*PROMPT*: Repeat, please, only the lines from the top of the data down to the line with "Task: Click the green Supabase logo icon"; include both of those lines.

(Source data)
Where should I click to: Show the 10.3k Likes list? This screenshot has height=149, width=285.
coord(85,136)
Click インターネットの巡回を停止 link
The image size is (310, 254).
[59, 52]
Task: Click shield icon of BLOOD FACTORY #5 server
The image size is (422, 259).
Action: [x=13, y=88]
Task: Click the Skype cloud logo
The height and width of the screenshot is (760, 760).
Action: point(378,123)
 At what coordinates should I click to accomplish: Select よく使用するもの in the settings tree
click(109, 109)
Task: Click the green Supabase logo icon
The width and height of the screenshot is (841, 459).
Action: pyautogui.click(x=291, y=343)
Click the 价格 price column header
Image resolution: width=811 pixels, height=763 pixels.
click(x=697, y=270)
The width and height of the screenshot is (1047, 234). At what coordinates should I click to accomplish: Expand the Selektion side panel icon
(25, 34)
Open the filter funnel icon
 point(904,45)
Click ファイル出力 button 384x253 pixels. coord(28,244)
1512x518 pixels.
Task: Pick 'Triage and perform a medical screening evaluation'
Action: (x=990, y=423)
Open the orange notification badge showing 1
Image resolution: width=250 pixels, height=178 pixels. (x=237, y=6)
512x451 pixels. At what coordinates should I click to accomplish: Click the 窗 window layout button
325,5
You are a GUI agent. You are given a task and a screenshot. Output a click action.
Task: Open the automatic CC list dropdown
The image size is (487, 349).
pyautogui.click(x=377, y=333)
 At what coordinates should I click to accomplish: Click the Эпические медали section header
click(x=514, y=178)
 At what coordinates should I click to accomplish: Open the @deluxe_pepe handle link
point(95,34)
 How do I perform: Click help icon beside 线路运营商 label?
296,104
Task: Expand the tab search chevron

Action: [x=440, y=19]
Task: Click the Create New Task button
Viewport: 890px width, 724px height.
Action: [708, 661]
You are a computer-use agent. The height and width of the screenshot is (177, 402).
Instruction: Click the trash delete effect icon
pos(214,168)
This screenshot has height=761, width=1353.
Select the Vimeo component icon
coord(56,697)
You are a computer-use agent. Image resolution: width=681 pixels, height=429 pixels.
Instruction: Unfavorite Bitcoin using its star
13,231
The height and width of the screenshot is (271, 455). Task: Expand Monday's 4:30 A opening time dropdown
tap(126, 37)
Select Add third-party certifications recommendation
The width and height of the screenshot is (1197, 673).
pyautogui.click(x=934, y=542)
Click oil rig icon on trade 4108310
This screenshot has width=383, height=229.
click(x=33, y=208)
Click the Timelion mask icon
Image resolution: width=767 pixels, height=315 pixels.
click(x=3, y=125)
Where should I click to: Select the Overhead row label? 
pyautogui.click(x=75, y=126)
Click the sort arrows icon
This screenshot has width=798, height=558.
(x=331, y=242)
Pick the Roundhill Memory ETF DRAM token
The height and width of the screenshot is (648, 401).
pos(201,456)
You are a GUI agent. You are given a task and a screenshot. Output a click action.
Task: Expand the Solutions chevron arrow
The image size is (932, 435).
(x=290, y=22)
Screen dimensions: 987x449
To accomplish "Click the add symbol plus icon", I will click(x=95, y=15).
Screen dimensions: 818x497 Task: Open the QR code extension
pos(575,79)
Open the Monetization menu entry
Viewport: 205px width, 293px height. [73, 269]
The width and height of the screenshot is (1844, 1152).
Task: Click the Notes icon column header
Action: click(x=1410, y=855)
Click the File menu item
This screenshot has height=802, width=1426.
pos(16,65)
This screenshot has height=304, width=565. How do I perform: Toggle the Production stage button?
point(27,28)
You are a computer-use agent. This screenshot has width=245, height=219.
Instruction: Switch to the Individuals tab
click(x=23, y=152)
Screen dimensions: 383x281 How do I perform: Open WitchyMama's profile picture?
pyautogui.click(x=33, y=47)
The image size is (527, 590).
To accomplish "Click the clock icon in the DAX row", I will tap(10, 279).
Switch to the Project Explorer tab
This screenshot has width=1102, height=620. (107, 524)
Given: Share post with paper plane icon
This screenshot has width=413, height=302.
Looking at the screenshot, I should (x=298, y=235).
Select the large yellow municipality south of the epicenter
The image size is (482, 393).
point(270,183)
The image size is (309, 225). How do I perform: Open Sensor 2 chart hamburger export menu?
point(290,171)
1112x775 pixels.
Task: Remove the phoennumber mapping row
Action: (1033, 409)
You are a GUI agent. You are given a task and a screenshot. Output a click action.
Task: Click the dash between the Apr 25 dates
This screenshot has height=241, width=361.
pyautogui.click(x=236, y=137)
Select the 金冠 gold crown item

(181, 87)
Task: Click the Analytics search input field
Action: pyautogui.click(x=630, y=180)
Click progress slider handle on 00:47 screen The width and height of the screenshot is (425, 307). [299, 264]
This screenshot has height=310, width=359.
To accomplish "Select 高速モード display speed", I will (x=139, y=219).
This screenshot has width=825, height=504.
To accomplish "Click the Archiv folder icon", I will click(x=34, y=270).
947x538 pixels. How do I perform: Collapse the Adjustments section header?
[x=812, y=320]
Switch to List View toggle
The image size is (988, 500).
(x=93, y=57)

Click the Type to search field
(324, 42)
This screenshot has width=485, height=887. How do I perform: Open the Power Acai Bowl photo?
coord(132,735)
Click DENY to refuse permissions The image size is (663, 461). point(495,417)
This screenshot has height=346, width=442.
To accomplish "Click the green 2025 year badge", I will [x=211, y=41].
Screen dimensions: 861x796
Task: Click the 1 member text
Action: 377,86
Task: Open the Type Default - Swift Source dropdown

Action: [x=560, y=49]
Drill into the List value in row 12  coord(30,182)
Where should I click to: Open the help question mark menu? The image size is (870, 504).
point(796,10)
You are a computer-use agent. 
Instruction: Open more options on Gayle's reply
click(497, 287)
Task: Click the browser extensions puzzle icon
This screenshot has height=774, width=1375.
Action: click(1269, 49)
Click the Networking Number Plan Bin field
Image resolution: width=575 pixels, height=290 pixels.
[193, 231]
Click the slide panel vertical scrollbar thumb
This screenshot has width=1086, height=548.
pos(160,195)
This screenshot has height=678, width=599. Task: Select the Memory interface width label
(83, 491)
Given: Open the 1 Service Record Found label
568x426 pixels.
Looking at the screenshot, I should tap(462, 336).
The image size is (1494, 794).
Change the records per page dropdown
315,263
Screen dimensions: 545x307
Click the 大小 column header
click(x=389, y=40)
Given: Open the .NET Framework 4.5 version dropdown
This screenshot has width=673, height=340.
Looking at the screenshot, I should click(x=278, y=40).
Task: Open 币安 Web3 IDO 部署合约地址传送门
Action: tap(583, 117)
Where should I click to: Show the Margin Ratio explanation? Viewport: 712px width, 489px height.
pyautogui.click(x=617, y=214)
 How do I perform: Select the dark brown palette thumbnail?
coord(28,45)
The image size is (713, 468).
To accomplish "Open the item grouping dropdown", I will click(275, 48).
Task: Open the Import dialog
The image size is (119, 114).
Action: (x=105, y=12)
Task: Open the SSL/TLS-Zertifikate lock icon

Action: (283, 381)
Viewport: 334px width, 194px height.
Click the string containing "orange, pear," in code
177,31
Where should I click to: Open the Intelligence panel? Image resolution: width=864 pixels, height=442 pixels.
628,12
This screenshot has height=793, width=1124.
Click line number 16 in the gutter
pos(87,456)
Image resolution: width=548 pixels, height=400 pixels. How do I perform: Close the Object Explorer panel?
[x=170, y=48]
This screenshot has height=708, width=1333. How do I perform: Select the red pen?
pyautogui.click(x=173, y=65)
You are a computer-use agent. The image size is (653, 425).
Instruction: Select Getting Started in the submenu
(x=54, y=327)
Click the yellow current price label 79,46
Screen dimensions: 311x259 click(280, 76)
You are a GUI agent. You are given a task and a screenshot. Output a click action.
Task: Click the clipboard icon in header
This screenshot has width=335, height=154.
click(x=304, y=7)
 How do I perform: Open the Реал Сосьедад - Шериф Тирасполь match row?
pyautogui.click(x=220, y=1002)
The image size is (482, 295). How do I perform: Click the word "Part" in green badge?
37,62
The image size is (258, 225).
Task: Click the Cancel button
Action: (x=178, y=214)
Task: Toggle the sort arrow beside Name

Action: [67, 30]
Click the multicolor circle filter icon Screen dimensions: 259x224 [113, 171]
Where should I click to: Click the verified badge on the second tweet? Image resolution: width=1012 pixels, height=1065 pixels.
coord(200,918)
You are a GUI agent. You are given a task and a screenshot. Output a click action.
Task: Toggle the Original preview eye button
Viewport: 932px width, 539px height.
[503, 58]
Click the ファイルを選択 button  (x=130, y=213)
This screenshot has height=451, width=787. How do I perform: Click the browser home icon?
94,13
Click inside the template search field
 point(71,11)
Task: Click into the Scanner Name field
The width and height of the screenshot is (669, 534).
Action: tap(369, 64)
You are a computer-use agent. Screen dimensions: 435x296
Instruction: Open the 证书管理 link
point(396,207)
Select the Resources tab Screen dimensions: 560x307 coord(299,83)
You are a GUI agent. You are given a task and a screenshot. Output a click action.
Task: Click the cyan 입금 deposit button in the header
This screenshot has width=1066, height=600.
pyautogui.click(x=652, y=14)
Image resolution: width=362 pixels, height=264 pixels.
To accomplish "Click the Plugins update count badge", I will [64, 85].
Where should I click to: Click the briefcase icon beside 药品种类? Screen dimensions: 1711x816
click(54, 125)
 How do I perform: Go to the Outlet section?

*TASK OUTPUT*:
Where should I click to: Show the 10.3k Likes list? This screenshot has height=149, width=285.
coord(85,136)
Click インターネットの巡回を停止 link
The image size is (310, 254).
[59, 52]
Task: Click shield icon of BLOOD FACTORY #5 server
The image size is (422, 259).
Action: [x=13, y=88]
Task: Click the Skype cloud logo
The height and width of the screenshot is (760, 760).
Action: point(378,123)
 At what coordinates should I click to accomplish: Select よく使用するもの in the settings tree
click(109, 109)
Task: Click the green Supabase logo icon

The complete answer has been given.